Just like the bad old days of integer return values used to indicate error state (C-like languages), you need to check every single call -- there are no shortcuts, especially with I/O. For me, it is similar with Java and C# when writing I/O code: You need to catch and correctly handle every (checked-ish) exception.
Also, without IDE support such a plugin will never gain a lot of traction.
https://github.com/manifold-systems/manifold/tree/master/man...
I do just want to correct a tiny piece of the readme:
> a common practise is to rethrow it as a RuntimeException. The problem with this, ... is that the root cause of exceptions get hidden,
This is most definitely not true. If you wrap / re-throw as a RuntimeException you will absolutely get your original stack trace.
That said, patching compiler is not something I would do.
What I usually do is add unchecked exception class for every checked exception I had to "handle". So I have UncheckedIOException from standard library (handy!), UncheckedSQLException and so on and so on.
Yes, it causes more code, but Java is not exactly known for brevity, so be it. At least that way is not hacky in any way and actually used by Java standard library itself, so I'd consider it "idiomatic".
public static RuntimeException unchecked(Exception e) {
Exceptions.<RuntimeException>throw_checked(e);
return null;
}
private static <E extends Exception> void throw_checked(Exception e) throws E {
throw (E) e;
}
then you can do this: try { ...
} catch (IOException e) {
throw unchecked(e);
}
And the original exception is thrown without being wrapped. It's as though you had `throws IOException` on your method signature.This is from my original solution to the problem: https://github.com/rogerkeays/jamaica-core/blob/0cc98b114998...
So yes, you can throw IOException masking it to RuntimeException, however you can't catch it later without another gimmicks like catching Exception and checking if it's IOException (and even that check causes linter warnings in Idea, so now you need to suppress those warnings...).

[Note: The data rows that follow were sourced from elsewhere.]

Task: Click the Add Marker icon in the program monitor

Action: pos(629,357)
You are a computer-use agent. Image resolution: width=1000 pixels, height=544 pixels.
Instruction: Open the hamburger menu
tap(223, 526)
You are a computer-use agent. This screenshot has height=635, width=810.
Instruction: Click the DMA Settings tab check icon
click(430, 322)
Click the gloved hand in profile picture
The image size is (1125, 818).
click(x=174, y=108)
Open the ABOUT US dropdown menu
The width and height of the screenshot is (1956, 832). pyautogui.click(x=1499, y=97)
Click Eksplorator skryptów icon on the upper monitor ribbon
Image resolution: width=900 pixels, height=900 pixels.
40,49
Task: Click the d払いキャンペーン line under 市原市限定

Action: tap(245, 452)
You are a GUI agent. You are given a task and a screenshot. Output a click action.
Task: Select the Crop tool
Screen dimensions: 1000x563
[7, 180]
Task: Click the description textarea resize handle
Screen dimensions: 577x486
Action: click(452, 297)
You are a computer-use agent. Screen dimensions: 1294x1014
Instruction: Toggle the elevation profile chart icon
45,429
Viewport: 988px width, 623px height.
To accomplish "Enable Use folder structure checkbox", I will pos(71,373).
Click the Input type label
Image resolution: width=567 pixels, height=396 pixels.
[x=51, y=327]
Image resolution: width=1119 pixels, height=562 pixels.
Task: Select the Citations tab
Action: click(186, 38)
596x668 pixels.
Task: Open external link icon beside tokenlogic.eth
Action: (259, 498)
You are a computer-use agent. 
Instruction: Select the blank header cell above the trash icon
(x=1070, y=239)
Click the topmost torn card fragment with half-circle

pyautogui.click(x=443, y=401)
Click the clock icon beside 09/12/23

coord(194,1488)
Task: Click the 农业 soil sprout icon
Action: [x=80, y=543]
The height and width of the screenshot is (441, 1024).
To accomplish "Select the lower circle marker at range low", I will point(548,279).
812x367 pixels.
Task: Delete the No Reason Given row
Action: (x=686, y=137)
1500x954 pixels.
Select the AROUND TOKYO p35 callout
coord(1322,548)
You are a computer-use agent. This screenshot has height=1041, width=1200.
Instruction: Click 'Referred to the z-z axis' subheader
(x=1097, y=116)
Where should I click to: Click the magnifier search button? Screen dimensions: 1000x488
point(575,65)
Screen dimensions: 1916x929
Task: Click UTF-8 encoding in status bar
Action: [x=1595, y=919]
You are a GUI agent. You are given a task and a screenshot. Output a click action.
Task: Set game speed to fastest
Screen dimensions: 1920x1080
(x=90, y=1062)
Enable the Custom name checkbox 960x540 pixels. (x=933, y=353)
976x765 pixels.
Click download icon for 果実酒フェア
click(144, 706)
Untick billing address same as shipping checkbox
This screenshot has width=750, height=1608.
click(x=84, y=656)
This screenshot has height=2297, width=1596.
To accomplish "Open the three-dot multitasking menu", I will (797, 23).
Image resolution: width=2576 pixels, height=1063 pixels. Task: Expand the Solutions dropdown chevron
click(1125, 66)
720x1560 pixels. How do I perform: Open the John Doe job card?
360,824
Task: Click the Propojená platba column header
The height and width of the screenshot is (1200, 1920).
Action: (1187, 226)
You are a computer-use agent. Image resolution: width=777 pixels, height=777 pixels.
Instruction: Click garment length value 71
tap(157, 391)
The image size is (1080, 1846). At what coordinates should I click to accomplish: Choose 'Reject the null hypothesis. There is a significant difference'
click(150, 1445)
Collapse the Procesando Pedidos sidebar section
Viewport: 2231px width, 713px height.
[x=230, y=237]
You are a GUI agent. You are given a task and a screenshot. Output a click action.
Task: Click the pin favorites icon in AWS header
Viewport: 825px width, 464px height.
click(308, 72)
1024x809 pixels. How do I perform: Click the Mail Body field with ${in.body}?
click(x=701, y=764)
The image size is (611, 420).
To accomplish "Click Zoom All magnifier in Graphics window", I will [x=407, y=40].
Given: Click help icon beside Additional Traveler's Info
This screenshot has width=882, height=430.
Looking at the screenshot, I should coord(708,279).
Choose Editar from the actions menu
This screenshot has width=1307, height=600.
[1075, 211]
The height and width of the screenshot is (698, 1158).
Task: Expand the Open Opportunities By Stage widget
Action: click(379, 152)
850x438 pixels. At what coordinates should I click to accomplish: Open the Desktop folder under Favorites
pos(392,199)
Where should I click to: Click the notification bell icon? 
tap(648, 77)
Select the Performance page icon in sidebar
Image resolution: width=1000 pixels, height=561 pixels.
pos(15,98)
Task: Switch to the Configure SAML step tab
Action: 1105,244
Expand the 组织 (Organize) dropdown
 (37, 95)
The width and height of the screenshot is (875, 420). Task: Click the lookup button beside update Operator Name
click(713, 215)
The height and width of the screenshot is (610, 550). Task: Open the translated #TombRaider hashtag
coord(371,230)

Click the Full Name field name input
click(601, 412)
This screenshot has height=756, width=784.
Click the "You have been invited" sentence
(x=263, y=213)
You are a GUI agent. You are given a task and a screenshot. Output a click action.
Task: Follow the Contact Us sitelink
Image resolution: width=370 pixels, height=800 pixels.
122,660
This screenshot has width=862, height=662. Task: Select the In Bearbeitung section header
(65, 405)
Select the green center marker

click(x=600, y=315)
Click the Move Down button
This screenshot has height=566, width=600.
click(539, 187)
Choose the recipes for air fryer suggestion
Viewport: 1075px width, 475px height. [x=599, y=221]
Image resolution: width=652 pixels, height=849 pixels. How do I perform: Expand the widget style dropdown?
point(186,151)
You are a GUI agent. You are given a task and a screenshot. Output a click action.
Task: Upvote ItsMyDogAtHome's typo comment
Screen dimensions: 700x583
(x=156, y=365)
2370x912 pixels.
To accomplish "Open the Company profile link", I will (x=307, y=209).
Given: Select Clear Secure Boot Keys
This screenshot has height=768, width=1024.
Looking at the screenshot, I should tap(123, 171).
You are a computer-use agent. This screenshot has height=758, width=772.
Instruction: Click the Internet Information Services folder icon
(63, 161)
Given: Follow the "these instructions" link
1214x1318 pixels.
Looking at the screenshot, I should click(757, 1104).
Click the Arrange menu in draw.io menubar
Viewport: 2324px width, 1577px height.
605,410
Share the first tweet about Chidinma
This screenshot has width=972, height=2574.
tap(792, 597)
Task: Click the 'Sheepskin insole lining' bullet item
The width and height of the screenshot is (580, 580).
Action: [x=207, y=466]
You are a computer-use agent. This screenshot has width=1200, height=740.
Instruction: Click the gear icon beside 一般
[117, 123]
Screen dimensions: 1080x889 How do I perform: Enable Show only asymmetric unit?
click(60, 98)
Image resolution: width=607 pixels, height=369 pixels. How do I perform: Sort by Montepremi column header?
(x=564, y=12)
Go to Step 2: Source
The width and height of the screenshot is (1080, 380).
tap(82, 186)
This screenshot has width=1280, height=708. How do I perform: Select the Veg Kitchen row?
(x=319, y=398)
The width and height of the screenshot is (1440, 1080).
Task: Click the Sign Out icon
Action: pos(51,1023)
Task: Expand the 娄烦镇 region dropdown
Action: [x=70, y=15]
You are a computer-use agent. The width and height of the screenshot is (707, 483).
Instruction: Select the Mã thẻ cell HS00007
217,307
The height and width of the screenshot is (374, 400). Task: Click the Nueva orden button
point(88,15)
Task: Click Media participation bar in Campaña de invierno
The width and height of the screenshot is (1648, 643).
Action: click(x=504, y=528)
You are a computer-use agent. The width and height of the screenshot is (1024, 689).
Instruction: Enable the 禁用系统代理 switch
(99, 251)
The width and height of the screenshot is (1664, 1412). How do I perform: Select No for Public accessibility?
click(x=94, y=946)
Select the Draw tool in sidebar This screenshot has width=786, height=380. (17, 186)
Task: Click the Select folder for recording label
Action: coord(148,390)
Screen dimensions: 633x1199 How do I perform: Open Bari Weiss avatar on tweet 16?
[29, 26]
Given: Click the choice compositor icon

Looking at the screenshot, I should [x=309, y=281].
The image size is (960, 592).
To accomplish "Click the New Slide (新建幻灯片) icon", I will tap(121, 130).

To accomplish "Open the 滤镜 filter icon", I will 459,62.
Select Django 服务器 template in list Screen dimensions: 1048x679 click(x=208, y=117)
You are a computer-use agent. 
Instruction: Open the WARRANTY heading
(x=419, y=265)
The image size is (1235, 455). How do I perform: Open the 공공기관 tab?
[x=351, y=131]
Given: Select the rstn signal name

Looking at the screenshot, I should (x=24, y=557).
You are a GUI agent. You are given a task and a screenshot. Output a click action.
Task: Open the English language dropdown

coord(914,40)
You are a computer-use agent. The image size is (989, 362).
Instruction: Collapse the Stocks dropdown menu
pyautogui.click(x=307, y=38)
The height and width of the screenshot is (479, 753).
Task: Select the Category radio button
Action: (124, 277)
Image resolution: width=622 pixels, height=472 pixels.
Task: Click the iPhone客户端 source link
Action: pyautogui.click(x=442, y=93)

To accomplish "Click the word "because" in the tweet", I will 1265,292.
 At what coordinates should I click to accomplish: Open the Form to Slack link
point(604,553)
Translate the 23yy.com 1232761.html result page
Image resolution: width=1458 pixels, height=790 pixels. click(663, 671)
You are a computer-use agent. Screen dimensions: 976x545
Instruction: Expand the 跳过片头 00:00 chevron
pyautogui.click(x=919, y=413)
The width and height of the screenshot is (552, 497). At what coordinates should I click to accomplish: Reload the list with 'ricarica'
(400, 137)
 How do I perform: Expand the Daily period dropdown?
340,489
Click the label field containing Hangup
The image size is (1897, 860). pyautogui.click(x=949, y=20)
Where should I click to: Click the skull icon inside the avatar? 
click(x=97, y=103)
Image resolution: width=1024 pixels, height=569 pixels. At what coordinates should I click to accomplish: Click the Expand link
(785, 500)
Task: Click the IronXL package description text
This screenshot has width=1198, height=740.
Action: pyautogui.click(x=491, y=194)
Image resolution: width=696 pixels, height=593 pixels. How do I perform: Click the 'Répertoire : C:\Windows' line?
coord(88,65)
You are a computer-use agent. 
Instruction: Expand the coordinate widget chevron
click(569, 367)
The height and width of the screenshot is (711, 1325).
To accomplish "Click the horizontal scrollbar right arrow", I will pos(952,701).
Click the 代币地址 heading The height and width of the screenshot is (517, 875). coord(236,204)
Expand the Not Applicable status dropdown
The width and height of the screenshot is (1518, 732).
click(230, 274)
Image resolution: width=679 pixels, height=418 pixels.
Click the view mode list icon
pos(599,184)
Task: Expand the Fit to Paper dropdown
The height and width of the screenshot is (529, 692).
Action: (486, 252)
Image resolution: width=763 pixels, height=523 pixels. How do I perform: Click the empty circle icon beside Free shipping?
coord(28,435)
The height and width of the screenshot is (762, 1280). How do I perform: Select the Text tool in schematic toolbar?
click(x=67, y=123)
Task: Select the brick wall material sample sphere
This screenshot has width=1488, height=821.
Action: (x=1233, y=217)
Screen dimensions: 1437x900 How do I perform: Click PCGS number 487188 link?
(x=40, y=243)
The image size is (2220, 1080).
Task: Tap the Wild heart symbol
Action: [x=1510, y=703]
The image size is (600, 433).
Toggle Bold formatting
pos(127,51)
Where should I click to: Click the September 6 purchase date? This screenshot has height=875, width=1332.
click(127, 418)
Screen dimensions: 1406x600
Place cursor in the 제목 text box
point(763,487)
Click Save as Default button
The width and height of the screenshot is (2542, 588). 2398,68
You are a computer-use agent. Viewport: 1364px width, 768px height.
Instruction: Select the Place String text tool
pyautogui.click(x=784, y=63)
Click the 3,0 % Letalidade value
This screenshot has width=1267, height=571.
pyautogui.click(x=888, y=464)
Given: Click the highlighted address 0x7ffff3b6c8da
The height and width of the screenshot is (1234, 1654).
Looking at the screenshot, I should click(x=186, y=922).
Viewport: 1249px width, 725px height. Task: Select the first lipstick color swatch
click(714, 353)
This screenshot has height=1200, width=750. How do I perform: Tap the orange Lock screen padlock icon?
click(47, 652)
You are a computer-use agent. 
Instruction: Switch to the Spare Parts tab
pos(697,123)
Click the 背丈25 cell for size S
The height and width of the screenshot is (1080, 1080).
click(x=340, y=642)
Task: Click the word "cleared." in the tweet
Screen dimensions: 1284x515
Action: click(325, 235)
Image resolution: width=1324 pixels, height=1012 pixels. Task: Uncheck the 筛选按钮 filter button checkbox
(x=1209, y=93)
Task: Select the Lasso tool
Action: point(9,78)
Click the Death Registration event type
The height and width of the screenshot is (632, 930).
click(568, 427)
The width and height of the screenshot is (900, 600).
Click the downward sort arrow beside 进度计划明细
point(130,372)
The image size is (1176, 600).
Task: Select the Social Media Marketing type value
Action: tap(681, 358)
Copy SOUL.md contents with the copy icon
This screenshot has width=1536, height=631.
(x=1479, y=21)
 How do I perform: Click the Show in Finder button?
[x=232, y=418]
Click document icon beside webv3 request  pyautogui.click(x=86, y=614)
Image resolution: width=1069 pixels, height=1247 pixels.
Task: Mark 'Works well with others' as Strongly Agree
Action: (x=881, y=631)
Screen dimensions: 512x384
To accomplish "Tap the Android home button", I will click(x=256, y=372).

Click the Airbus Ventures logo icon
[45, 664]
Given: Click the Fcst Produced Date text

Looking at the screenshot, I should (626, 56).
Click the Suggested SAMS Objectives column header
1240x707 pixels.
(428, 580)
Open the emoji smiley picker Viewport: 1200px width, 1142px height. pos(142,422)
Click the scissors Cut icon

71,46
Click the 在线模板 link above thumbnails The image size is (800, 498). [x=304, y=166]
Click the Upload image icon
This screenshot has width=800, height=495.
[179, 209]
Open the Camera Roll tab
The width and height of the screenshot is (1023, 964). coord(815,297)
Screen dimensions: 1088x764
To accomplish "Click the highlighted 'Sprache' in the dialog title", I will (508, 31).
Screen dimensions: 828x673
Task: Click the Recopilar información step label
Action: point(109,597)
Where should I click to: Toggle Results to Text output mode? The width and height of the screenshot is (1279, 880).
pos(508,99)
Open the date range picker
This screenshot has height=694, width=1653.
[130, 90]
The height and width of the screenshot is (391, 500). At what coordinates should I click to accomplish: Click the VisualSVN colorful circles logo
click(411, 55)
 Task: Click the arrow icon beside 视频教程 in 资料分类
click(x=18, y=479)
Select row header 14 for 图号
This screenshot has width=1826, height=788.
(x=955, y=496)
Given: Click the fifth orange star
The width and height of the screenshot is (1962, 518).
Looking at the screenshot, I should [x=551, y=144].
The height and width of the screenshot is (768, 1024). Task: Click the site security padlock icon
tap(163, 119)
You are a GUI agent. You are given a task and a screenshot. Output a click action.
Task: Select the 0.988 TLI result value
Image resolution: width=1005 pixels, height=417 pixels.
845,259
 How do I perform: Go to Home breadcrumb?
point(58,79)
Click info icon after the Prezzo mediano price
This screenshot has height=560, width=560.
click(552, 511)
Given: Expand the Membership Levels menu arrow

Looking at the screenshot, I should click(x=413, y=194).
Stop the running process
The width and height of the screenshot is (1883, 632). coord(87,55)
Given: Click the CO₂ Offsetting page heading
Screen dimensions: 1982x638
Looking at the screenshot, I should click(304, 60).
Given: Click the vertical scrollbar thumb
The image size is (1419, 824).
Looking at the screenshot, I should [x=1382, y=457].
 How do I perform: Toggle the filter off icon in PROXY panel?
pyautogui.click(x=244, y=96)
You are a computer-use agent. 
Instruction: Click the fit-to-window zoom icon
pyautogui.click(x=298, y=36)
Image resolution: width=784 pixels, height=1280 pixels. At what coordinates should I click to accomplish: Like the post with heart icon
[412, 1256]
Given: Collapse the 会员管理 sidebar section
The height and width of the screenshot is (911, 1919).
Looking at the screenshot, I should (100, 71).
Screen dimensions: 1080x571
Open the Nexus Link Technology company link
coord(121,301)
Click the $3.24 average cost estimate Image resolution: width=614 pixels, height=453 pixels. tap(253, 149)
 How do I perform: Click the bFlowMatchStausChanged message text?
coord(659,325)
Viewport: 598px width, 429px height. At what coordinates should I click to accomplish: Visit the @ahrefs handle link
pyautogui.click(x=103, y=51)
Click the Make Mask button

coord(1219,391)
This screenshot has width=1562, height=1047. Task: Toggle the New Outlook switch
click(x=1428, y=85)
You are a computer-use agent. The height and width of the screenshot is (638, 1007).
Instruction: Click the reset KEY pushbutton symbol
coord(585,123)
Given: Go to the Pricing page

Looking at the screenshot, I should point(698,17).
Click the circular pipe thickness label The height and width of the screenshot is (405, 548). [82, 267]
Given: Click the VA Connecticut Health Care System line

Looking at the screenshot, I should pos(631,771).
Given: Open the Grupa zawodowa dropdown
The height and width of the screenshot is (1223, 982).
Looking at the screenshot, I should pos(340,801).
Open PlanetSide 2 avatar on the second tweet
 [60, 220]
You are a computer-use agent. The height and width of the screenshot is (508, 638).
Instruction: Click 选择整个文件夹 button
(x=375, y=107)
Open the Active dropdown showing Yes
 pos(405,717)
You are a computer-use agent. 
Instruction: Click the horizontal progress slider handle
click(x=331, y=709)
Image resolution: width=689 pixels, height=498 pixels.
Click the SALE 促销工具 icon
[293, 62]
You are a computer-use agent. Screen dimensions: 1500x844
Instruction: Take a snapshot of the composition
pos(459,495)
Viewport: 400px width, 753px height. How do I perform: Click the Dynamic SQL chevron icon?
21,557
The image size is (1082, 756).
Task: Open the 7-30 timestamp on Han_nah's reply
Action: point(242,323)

Throwing and catching UncheckedIOException does not have this problem.
There was maybe a time Lombok made sense. It does not anymore. Death to Lombok.
I'd like something to soften some of them, probably in a configurable way, in some builtin interfaces btw. E.g. many IOExceptions should really be unchecked.
Note: I will try it, because maybe I'm wrong.
Checked exceptions are far and away the worst part of java and I'm glad that no other language I've personally encountered have them!
On a more real note, I work at a shop with a fair amount of java now and checked exceptions are definitely my biggest complaint. I hope we adopt this, I'm sure we won't, but I'm glad to see a little movement on what I feel is the crusty status quo in the java world.
Especially the higher the level the code is the more potential lower layers that can fail. It's just not scalable to write code up front to deal with every single case. And most programmers don't care about failure, or working around it, just success.
On the other hand we do expect the unexpected and wrap failure prone code in try/catch so that we can log exceptions and keep the app moving. Figure out later if the ROI is there from enough failures to write special code to try to prevent and/or recover from a particular exception.
It's pretty much the same as it is in the checked exception world just with more code - in Java people handle the exception, log it and/or rethrow, so what's the point? Idealism and poor assumptions by the language designer. Anyone have any proof that a Java app is more reliable than a C# one?
Vast majority of the time either the caller will fix it, or it simply does not need to be fixed at all it's simply passed all the way up to the top.
The type-safe JSON feature in Manifold could be incredibly useful.